# Extract
● ● ● ● ● ● ●
Discovering your body is housing a tiny little human is mind-blowing and incredibly exciting in equal measure. This life-changing revelation will undoubtedly make you wish to know how your baby grows and develops each week towards the delivery day.
This blog looks at the check-ups and scans you and your baby can come in for during your pregnancy and what you will learn about your baby during each scan.
First Trimester Scans
Early Pregnancy Scan (6-11 weeks)
6-11 weeks is the first time you can get a private pregnancy scan – it isn’t one that the NHS ordinarily offers. This type of scan is primarily to reassure you that you are indeed pregnant and that everything is looking normal so far.
If you have been experiencing unusual symptoms like pain or vaginal bleeding, this can be hugely reassuring at such an early stage. During this time, your baby grows at around 1mm daily.
NT Scan (11 – 13 weeks)
Your NT (nuchal translucency) scan is a detailed anatomical survey – at private clinics, this will be more extensive than those carried out on the NHS.
● ● ● ● ● ● ●
Records from a data collection
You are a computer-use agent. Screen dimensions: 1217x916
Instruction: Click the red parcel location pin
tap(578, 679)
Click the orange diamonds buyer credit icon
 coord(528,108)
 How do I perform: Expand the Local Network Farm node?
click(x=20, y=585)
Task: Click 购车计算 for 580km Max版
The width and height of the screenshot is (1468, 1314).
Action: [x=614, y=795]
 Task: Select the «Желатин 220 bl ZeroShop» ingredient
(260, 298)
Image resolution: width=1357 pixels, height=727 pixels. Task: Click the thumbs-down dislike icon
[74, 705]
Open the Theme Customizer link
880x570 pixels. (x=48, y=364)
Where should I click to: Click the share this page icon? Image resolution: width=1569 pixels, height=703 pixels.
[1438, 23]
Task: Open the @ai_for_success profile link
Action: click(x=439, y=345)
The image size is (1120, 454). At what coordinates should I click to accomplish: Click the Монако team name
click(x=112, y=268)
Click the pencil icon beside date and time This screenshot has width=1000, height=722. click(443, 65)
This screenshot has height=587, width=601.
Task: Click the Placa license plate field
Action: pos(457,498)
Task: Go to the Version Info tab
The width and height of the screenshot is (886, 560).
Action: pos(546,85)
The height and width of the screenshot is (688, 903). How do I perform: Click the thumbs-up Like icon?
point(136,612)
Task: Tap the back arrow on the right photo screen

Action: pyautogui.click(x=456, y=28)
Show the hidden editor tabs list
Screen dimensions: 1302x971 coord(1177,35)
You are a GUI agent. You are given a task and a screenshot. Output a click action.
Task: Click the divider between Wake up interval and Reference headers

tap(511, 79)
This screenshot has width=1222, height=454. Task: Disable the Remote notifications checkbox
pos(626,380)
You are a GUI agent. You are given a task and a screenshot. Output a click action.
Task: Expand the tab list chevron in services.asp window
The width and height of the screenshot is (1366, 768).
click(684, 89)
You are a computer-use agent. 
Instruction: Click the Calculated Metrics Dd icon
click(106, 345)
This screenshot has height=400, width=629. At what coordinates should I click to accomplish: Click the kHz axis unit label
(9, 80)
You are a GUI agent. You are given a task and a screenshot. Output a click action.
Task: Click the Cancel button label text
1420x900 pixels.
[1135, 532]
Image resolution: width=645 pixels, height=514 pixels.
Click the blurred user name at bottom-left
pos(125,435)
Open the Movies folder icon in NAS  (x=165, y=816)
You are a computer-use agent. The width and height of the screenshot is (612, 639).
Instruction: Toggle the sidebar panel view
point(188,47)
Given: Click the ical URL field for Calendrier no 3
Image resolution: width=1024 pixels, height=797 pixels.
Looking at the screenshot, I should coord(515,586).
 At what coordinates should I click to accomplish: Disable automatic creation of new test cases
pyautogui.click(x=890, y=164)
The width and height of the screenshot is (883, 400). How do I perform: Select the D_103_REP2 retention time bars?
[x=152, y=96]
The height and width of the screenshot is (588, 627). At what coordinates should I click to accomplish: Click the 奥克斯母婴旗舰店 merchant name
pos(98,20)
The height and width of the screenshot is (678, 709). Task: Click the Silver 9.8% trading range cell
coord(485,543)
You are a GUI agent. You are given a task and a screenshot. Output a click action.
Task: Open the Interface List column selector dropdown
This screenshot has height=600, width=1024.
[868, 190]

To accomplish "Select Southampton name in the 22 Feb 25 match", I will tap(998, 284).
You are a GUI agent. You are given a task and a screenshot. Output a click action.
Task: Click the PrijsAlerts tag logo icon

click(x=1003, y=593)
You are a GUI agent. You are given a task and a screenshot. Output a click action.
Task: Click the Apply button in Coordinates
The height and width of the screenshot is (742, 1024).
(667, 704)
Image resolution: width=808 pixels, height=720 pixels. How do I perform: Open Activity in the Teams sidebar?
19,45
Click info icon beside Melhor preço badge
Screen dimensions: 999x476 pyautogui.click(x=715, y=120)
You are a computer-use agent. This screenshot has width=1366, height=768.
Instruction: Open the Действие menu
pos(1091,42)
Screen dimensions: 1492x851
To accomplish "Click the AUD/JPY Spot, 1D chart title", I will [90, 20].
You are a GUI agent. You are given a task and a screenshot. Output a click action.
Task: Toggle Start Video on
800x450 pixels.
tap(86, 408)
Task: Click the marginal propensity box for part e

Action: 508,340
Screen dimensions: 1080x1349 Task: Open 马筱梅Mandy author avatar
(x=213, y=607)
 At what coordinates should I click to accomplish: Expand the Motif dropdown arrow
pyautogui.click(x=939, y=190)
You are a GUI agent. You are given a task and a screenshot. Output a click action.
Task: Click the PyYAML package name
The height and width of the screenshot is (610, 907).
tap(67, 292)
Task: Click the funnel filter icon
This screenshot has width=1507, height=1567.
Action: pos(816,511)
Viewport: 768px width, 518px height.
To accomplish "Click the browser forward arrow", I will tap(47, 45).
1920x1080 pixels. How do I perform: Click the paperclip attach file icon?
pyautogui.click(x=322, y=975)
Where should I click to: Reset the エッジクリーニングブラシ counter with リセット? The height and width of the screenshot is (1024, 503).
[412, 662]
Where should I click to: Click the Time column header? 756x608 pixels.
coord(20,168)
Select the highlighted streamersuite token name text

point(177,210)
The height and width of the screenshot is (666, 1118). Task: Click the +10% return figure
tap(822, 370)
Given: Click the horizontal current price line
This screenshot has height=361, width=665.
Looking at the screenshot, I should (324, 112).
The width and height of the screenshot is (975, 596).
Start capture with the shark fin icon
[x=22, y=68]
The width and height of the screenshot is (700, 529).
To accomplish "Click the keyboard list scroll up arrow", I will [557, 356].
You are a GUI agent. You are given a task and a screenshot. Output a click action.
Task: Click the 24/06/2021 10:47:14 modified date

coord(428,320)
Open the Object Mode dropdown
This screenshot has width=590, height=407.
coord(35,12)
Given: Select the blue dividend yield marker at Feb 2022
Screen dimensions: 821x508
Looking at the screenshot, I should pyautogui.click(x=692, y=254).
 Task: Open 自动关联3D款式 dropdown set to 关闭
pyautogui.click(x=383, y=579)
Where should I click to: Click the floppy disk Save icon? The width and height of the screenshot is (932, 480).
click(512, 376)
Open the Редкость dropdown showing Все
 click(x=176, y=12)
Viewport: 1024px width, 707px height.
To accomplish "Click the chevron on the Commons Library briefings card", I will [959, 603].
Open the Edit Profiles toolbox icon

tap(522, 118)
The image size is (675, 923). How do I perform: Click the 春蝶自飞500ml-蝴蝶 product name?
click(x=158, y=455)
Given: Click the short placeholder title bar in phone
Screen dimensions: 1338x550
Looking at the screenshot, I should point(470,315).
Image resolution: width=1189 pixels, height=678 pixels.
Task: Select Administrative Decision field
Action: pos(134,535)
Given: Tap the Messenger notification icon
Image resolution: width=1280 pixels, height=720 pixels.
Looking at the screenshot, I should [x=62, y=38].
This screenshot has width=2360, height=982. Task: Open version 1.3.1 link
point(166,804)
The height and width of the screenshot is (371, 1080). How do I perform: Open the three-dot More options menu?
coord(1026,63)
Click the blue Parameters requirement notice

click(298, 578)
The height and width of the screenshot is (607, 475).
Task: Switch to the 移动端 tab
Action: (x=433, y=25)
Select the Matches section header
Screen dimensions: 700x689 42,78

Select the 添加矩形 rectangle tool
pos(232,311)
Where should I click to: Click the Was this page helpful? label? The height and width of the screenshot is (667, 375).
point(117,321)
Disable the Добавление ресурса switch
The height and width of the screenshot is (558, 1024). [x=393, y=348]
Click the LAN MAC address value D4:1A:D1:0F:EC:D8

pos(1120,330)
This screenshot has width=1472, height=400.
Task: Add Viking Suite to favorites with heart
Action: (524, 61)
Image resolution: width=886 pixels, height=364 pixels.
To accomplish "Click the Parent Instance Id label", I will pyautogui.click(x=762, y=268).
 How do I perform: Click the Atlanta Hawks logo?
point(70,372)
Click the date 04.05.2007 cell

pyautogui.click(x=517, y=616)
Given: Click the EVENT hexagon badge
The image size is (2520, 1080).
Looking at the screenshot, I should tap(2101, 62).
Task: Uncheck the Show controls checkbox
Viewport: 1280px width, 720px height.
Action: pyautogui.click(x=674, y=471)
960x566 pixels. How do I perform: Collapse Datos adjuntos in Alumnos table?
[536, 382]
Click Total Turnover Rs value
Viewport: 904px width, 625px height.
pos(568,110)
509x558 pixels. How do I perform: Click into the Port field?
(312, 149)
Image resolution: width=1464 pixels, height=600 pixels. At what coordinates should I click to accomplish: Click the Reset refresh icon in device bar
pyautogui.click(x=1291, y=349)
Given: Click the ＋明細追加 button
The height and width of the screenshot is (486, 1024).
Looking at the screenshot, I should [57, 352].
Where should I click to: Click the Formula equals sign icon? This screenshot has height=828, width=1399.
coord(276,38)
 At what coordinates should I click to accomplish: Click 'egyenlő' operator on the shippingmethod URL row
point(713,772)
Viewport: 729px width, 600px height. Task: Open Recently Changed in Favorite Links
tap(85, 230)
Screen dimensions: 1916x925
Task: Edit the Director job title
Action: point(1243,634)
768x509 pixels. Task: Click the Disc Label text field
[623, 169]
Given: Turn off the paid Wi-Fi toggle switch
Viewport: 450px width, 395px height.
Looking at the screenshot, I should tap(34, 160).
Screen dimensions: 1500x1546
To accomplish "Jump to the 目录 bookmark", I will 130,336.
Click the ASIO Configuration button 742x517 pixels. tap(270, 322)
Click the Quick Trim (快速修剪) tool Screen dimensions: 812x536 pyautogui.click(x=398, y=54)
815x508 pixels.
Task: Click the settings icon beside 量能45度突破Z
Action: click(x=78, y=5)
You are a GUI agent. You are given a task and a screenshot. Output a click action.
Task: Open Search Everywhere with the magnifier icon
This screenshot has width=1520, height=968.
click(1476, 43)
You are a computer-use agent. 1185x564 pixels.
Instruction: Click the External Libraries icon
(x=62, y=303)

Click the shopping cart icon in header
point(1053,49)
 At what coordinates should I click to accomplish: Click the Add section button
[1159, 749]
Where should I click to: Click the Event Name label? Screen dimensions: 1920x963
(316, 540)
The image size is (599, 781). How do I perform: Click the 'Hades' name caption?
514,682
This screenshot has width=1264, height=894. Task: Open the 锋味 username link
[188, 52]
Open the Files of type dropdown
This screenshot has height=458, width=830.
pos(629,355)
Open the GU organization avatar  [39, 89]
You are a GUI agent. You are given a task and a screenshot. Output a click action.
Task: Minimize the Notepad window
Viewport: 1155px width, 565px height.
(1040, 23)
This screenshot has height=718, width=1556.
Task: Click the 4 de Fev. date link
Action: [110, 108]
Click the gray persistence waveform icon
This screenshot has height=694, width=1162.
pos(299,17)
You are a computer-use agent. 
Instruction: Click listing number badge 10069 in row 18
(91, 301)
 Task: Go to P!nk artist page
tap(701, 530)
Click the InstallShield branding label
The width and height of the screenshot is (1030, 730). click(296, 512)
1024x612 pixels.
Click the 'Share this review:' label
● ● ● ● ● ● ●
# Actions to take
#1 Based on the pregnancy scan text, does each statement agree with it? Answer yes or no for each one and quote the words that decide it.
(a) The NHS ordinarily offers the early pregnancy scan at 6-11 weeks.
(b) In the 6-11 week period, the baby grows about 1mm a day.
(c) NT scans at private clinics are less extensive than those on the NHS.
#2 Answer these questions from the pregnancy scan text:
(a) During which weeks is the NT scan done?
(b) What does "NT" stand for?
(c) What is the main purpose of the early pregnancy scan?
#3 Write the next part of the pregnancy scan text, picking up after its last sentence.
These rows have nothing to do with the pregnancy scan text.

# Answers given
#1
(a) No: "it isn’t one that the NHS ordinarily offers"
(b) Yes: "During this time, your baby grows at around 1mm daily."
(c) No: "at private clinics, this will be more extensive than those carried out on the NHS"

#2
(a) 11–13 weeks
(b) Nuchal translucency
(c) To reassure you that you are indeed pregnant and that everything is looking normal so far

#3
A nuchal translucency test measures the nuchal fold thickness, a tissue at the back of your baby’s neck. From testing this tissue, your clinical can accurately identify if your baby has Downs Syndrome or another genetic condition.
Second Trimester Scans
Gender Scan (16 – 32 weeks)
This well-being and gender scan give you insight into whether your baby is a boy or a girl.
Of course, many parents wish for this to be a surprise on the big day when their baby comes out into the world. But if you’re itching to find out earlier than this, a gender scan is when you can find this information out (the gender scan is 99% accurate in establishing your baby’s gender.
This is also an opportunity to look at your baby’s development: you can have this type of scan at any point up until delivery time.
Anomaly Scan (19-22 Weeks)
Whilst the first-trimester scans keep track of your baby’s early development and diagnose potential complications, second-trimester scans are more accurate in identifying abnormalities.
During this 19-22 week scan, your clinician can offer more detailed and accurate information about your baby’s growth and well-being. By this stage, it’s possible to measure each part of your baby’s anatomy, such as the skeleton and internal organs.
Third Trimester Scans
4D Scan (24-34 Weeks)
By this stage, your baby’s face and eyelashes, eyebrows and hair are fully formed. Whilst his or her eyes will have formed, they will yet to have developed colour.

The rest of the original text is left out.